7. A method of controlled error handling in a computer, comprising:

detecting, by the computer, an error event;

calling, by the operating system of the computer, error handling code;

saving, by the error handling code, contents of registers into random access memory (RAM);

placing, by the operating system, the RAM into self refresh mode; and

resetting the computer hardware.

8. The method of claim 7, wherein the error event is a data abort.

9. The method of claim 7, further comprising dumping the RAM contents to a file system over a bus.

10. A method for automatically restarting computer hardware in the event of a software failure, comprising:

detecting, by a watchdog reset circuit, a software failure;

placing, by a synchronous dynamic random access memory (SDRAM) controller, SDRAM in self refresh mode; and

resetting the computer hardware.

11. The method of claim 10, wherein the software failure is detected by the watchdog reset circuit using a pattern in memory.

12. The method of claim 11, further comprising dumping SDRAM contents to a file system over a bus or other connection.

13. An apparatus adapted to facilitate post-mortem debugging of a computer platform, comprising:

at least one memory cell;

a memory interface coupled to the at least one memory cell

a watchdog circuit adapted to place the at least one memory cell in self refresh mode;

a central processing unit (CPU) having at least one register and being adapted to read, transfer and operate upon contents between the at least one register and the at least one memory cell via the memory interface; and

at least one bus coupling the at least one memory cell, the memory interface, the CPU and the watchdog circuit.

14. The apparatus of claim 13, further comprising an interface to a secondary storage location coupled to the at least one bus;

a secondary storage location coupled to the interface to a secondary storage location; and

the CPU adapted to read contents from the at least one memory cell via the memory interface to the secondary storage location via the interface to a secondary storage location.

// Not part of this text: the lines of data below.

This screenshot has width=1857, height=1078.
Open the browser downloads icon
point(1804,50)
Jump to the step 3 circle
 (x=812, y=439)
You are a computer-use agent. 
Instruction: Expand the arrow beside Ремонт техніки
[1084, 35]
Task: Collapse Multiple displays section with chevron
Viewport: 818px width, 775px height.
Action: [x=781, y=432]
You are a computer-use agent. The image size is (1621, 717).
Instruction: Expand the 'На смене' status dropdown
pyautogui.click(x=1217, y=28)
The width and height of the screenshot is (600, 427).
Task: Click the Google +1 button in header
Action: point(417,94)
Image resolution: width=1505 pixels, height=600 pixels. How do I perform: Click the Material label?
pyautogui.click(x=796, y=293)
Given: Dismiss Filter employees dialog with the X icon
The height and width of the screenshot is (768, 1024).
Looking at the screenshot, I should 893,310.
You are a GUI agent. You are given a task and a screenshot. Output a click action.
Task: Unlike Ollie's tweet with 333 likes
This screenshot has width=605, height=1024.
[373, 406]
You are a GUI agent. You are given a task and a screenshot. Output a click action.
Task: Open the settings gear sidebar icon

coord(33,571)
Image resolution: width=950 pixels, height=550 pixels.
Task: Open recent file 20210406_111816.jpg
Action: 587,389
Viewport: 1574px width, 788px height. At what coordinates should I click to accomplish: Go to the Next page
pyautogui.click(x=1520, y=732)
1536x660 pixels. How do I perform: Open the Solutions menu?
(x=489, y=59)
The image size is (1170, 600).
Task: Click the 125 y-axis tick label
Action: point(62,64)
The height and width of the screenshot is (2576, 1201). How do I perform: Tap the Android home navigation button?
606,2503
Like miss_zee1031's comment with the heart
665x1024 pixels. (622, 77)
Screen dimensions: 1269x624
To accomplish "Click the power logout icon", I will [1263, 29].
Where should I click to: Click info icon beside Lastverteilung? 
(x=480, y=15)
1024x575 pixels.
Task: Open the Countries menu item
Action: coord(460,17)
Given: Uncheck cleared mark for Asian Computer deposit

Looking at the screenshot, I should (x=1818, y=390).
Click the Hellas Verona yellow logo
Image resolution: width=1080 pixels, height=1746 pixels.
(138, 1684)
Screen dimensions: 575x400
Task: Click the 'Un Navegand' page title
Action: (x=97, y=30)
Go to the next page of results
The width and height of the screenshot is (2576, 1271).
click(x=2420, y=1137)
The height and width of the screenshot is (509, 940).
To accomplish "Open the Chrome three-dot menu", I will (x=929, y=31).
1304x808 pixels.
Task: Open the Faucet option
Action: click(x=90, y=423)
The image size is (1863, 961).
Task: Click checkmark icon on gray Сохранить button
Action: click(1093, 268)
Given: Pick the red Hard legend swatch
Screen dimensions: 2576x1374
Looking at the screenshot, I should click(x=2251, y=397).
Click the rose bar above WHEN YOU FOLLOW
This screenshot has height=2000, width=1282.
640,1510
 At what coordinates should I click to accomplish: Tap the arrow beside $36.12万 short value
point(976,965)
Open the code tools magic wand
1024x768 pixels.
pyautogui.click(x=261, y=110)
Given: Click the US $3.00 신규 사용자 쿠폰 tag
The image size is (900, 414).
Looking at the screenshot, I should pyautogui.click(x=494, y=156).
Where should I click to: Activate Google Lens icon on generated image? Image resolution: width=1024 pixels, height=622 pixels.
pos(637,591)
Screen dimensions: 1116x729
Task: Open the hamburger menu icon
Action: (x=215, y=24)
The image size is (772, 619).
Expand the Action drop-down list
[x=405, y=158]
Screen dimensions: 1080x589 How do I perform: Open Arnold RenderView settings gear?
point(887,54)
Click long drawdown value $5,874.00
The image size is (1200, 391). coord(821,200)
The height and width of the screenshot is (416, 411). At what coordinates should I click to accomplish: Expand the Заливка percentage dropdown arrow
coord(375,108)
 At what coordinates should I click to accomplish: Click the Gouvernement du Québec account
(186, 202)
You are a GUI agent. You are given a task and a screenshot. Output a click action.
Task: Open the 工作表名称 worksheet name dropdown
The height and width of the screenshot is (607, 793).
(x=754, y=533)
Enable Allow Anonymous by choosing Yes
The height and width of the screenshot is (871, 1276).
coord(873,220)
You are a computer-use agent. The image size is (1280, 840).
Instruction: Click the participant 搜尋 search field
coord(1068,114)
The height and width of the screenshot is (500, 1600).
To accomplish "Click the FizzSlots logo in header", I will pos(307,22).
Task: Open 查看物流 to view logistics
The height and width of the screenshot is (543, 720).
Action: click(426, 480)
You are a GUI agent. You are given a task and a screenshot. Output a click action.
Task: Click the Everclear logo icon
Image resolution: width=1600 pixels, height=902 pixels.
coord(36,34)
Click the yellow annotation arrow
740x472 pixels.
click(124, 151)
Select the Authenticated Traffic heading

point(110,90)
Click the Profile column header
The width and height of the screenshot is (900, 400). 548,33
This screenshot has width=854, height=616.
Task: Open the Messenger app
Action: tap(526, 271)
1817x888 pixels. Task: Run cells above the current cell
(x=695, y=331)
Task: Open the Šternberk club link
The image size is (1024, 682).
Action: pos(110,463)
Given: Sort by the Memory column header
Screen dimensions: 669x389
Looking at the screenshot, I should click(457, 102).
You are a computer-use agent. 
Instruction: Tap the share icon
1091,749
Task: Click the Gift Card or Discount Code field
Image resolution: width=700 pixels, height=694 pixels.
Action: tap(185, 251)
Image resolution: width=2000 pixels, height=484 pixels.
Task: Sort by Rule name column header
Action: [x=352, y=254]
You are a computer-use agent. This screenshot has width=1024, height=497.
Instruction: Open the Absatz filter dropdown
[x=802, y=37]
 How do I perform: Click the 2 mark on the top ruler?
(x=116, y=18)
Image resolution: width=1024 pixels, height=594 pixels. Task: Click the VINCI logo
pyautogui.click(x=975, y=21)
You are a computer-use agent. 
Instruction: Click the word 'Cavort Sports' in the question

15. The apparatus of claim 14, wherein the secondary storage system is a file system.

16. The apparatus of claim 13, in combination with debugging software adapted to be executed by the CPU and perform post-mortem analysis of a computer platform failure.

17. The apparatus of claim 16, wherein the computer platform failure is due to an overwrite of a memory or input/output (I/O) register.

18. The apparatus of claim 13, wherein the at least one memory cell is of a type that must be periodically refreshed.

19. The apparatus of claim 18 wherein the at least one memory cell is synchronous dynamic random access memory (SDRAM).

20. The apparatus of claim 13, wherein the watchdog circuit is adapted to perform a hardware reset.

21. The apparatus of claim 13, further comprising an output device adapted to display information about an entire computer and the processes executing when the failure occurs.

22. The apparatus of claim 21, wherein the display is a monitor.

23. An apparatus for automatically restarting a computer system in the event of a software failure, comprising:

at least one memory cell:

a watchdog hardware circuit adapted to detect a software failure;

a microprocessor having at least one register, the microprocessor being adapted to:

place the at least one memory cell in self refresh mode in the event of the detection of a software failure; and

reset the computer system; and

at least one bus coupling the at least one memory cell, the watchdog hardware circuit and the microprocessor.

24. The apparatus of claim 23 wherein the memory is of a type that must be periodically refreshed.

25. The apparatus of claim 24 wherein the memory is synchronous dynamic random access memory (SDRAM).